Miro de soslayo a las únicas personas que esperaba que me entendieran, a aquellos dos seres humanos que me dieron la vida pero que siento que no me conocen; y luego mi mirada cae lentamente sobre la mujer al otro lado del escritorio, quien responde a sus dudas y preguntas respecto sobre como tratan a los que ingresan y los programas que existen para la mejoría de estos.
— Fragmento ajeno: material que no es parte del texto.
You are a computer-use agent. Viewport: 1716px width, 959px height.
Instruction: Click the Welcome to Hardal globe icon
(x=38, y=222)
Me gustaría decir que presto atención a los cientos de cosas que salen de la boca de la mujer, pero la verdad es que no lo hago. No porque algo me impida hacerlo, sino porque no quiero. Sé cómo funcionan estos sitios y las estupideces que ofrecen para el supuesto progreso de los que ingresamos aquí, porque sí, como leíste querido lector, mi ingreso a este lugar será mañana, lo que significa que se convertirá en mi nuevo hogar.
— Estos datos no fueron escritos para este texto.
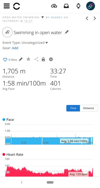Switch chart view to Time tab
Image resolution: width=100 pixels, height=188 pixels.
[73, 108]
No obstante, esta no es la primera vez que piso uno de estos lugares para quedarme. Antes de este, estuve en otros dos reformatorios. Luego del segundo, mi conducta mejoró y sentí que mi vida podría ser estable después de tanto tiempo, por lo que pude regresar a casa con mis padres. Sin embargo, esa estabilidad no duró mucho tiempo y mi comportamiento empeoró, obligando a mis padres a internarme en un establecimiento que se ajustara a mis necesidades y conductas que, como llamó mi psicólogo, eran más violentas. Aquello explicaba el por qué estaba aquí: había oído hablar a mis padres de la alta seguridad de este reformatorio y eso lo diferenciaba de los que había visitado antes.

Se notaba a leguas que no tenía que ver con los que había estado antes.

Pero eso no es lo que me preocupa de este lugar, sino el hecho de que cuando he sido ingresada, ya no puedo ver a Amanda, mi única y mejor amiga, la única persona que ha estado para mí y que sin tener que decirle cómo me siento, ha sabido de qué se trata y siempre sabe qué decir para ayudarme.

En los reformatorios dejo de recibir visitas, incluidas las de Amanda, y sé que a partir de mañana es lo que más extrañaré.